> GOAL OF THE EXERCISE:
Please return every line in the following data that includes the string "next".

START MATERIAL SUPPLIED

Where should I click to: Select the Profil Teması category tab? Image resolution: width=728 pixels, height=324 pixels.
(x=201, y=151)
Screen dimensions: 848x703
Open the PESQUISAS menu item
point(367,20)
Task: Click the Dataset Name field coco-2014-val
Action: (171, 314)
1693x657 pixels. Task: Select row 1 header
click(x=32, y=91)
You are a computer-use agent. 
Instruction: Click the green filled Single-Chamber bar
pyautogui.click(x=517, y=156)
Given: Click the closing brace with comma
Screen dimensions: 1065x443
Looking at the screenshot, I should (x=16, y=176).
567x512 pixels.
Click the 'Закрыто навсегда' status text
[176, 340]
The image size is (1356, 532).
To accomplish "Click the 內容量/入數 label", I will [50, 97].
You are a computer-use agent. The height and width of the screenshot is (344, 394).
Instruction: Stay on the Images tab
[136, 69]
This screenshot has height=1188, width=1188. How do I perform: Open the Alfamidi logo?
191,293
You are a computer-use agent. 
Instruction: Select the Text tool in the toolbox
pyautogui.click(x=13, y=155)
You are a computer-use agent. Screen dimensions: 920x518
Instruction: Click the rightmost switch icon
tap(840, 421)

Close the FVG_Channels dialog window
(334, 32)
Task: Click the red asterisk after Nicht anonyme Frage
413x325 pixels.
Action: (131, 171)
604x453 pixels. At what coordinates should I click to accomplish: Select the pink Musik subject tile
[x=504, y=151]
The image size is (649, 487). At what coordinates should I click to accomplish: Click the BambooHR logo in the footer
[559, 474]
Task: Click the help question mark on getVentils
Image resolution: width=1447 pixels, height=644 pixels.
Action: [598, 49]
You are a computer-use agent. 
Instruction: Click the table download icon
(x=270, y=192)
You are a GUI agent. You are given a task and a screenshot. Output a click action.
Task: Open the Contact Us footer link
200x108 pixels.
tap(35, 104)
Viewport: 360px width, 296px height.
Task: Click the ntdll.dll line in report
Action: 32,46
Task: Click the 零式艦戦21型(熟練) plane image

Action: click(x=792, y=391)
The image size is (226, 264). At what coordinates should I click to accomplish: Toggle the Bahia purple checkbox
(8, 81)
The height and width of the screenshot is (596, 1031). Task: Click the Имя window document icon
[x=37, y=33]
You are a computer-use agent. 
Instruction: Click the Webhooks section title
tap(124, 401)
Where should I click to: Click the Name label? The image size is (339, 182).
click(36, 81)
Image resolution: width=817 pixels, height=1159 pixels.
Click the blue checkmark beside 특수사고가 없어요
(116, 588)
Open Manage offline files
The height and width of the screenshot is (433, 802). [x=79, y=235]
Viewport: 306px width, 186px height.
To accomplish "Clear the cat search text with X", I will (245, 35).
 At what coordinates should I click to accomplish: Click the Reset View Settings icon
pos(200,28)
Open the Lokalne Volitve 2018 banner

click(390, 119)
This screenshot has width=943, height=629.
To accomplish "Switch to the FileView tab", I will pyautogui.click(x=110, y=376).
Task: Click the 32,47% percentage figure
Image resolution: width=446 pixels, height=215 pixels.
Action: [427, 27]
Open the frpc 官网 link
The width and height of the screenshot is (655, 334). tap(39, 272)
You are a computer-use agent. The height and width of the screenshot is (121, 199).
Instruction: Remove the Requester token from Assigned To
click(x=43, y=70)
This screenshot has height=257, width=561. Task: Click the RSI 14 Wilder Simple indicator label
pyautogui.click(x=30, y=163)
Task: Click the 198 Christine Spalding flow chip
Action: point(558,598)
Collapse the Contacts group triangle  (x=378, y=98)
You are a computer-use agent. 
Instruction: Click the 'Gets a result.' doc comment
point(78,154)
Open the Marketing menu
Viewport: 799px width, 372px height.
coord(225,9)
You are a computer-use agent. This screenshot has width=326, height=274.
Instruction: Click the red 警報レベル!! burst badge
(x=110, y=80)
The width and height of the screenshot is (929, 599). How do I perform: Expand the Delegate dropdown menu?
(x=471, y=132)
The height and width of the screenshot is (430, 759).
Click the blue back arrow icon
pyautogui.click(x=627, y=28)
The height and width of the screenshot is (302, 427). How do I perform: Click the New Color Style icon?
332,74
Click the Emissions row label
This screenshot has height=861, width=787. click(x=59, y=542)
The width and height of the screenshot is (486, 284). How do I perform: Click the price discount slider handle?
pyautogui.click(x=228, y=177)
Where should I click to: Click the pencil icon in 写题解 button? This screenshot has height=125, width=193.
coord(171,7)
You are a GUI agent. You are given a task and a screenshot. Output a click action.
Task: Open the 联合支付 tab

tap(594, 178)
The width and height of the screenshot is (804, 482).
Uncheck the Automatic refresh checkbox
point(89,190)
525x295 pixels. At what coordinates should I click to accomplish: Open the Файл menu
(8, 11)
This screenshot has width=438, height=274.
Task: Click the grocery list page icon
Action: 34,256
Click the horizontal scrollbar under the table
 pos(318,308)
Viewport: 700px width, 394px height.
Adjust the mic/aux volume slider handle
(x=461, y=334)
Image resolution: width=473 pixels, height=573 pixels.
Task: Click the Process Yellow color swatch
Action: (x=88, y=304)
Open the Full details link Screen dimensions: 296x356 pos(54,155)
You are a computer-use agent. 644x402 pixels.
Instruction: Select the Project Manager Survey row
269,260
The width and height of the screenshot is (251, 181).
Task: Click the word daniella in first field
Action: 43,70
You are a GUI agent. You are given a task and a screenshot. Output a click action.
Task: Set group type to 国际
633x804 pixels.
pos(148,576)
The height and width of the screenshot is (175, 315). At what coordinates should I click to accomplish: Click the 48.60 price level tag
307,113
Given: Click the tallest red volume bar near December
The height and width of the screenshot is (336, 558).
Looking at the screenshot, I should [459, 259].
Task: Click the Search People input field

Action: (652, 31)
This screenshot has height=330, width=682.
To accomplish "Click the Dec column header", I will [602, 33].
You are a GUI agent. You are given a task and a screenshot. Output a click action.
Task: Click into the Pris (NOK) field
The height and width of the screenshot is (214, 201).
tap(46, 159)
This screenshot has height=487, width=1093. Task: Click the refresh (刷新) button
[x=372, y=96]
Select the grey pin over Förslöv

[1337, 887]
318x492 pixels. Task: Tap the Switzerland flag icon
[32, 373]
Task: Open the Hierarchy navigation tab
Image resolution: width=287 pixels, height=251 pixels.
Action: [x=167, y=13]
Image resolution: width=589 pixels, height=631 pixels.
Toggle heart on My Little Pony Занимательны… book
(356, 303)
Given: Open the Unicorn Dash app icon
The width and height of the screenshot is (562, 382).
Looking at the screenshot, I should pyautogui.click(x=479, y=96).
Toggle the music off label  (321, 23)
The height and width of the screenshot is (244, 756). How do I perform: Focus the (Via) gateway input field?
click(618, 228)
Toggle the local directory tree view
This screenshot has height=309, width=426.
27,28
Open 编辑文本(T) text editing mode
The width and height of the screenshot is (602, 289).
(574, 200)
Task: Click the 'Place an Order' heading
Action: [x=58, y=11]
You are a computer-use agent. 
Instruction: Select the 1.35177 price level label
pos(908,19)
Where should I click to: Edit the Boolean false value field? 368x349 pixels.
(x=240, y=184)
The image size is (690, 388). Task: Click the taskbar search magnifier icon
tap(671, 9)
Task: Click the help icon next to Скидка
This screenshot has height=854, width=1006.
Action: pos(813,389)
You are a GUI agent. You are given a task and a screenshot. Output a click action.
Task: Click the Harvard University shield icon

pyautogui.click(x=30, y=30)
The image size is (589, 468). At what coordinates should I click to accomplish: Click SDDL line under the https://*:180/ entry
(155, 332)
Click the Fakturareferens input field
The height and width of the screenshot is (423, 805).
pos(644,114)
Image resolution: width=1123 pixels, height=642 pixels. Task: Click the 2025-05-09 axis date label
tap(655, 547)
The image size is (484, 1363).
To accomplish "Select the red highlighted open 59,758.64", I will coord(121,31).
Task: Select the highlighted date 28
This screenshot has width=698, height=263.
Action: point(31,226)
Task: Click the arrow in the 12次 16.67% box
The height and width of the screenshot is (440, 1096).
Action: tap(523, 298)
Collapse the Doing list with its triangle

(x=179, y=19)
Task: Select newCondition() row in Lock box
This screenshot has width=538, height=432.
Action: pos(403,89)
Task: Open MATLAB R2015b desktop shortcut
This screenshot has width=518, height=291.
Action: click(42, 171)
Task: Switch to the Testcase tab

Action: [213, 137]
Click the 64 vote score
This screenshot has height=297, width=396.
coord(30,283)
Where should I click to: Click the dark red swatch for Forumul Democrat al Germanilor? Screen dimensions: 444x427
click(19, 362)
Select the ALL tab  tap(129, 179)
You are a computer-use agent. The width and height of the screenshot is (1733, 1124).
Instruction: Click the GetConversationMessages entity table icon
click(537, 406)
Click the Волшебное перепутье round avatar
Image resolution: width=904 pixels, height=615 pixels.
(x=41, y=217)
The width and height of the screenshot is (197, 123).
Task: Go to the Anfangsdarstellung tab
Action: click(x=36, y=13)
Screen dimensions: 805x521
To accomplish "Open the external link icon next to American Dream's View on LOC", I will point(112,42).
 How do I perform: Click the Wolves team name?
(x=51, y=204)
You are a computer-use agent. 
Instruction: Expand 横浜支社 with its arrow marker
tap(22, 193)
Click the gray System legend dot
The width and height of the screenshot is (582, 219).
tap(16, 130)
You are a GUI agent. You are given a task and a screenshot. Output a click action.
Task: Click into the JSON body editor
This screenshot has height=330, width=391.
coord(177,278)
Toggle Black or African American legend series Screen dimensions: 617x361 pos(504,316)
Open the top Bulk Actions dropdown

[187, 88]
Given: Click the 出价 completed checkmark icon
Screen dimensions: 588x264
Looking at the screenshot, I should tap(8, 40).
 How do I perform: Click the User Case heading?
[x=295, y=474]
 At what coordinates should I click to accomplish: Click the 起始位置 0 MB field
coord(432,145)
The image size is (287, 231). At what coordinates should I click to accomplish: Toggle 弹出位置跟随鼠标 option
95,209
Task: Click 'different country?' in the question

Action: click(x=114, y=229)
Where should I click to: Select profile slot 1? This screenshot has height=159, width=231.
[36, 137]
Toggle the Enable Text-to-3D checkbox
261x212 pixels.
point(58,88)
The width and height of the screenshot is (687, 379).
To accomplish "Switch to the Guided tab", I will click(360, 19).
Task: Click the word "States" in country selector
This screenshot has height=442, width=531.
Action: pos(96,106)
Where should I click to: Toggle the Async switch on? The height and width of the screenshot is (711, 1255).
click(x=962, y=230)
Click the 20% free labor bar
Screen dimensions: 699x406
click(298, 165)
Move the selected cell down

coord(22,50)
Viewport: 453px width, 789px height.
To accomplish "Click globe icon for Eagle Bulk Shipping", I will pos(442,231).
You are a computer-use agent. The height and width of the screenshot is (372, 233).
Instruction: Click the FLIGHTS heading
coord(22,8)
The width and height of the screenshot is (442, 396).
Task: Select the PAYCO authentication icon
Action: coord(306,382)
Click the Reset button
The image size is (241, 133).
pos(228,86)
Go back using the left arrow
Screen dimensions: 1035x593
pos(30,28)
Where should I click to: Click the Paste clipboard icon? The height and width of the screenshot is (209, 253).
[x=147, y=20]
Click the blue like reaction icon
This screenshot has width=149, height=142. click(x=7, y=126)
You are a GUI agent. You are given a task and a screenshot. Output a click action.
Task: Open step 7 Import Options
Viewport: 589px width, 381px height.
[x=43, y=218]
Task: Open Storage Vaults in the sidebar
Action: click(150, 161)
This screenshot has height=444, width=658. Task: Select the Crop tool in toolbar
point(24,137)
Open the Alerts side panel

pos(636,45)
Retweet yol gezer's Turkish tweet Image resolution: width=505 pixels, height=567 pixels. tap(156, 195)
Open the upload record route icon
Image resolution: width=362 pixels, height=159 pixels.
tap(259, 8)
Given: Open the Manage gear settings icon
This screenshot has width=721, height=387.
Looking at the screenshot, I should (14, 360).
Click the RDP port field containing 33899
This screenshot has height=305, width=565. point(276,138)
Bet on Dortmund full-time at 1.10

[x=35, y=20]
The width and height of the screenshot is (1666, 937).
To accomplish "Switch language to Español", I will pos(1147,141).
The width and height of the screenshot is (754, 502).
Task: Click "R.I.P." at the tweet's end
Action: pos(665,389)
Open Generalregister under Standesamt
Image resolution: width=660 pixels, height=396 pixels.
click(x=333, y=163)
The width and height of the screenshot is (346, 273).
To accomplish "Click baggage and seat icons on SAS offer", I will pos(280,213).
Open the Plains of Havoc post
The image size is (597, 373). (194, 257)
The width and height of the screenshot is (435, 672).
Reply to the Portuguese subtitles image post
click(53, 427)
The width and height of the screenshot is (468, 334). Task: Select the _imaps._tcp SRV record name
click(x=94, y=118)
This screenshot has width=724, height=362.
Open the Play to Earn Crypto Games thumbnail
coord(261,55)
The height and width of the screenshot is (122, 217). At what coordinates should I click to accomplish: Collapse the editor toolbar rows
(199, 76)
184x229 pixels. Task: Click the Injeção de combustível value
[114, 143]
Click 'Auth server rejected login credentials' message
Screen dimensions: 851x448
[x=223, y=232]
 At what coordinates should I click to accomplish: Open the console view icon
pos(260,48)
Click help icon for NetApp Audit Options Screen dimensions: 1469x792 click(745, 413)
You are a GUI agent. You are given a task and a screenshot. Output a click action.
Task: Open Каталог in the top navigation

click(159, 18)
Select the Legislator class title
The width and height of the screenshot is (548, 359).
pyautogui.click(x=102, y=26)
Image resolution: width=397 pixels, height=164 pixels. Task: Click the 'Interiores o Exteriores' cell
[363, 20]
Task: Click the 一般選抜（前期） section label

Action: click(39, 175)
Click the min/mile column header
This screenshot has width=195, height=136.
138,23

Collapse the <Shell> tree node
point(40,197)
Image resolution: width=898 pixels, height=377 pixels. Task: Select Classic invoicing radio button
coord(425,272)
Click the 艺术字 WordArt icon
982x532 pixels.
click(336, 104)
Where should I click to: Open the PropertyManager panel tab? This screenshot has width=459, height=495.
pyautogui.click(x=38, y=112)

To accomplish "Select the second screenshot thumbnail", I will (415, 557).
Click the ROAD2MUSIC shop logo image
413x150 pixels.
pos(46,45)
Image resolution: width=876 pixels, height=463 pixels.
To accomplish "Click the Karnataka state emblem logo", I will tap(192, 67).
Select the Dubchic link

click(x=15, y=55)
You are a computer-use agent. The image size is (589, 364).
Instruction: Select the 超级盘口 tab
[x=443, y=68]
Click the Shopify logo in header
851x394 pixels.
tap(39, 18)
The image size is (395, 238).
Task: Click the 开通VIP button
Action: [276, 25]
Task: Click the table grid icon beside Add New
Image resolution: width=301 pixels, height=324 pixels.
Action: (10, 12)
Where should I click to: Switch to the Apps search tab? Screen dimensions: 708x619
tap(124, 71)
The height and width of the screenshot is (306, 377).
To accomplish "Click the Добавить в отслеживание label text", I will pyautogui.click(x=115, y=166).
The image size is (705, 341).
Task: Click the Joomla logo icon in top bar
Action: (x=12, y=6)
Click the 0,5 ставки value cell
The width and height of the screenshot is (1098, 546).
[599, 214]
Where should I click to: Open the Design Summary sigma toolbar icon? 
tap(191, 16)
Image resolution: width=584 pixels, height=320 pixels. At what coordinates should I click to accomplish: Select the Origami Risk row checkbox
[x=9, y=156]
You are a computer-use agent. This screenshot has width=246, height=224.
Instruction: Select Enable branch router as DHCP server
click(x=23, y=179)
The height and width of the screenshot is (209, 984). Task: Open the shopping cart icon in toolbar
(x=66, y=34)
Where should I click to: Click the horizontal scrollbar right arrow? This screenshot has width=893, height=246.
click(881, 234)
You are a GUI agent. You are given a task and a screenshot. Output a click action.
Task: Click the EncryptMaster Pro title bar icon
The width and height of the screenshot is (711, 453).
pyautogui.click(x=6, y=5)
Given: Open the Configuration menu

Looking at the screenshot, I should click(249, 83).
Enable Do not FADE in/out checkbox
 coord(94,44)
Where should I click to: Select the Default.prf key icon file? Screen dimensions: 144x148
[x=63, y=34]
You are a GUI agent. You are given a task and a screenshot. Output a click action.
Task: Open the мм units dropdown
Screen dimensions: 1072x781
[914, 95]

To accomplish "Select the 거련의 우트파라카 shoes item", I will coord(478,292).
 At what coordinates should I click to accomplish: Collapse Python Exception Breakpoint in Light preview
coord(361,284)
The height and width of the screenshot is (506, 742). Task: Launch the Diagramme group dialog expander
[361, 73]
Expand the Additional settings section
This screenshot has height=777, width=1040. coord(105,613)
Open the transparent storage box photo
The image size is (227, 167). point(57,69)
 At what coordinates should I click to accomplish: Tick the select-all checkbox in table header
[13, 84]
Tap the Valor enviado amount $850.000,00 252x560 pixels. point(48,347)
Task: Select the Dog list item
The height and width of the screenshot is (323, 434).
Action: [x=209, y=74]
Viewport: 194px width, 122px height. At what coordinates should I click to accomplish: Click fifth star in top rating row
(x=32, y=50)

END MATERIAL SUPPLIED

> YOUR SOLUTION:
Task: Click the help icon next to Скидка
To accomplish "Open the external link icon next to American Dream's View on LOC", I will point(112,42).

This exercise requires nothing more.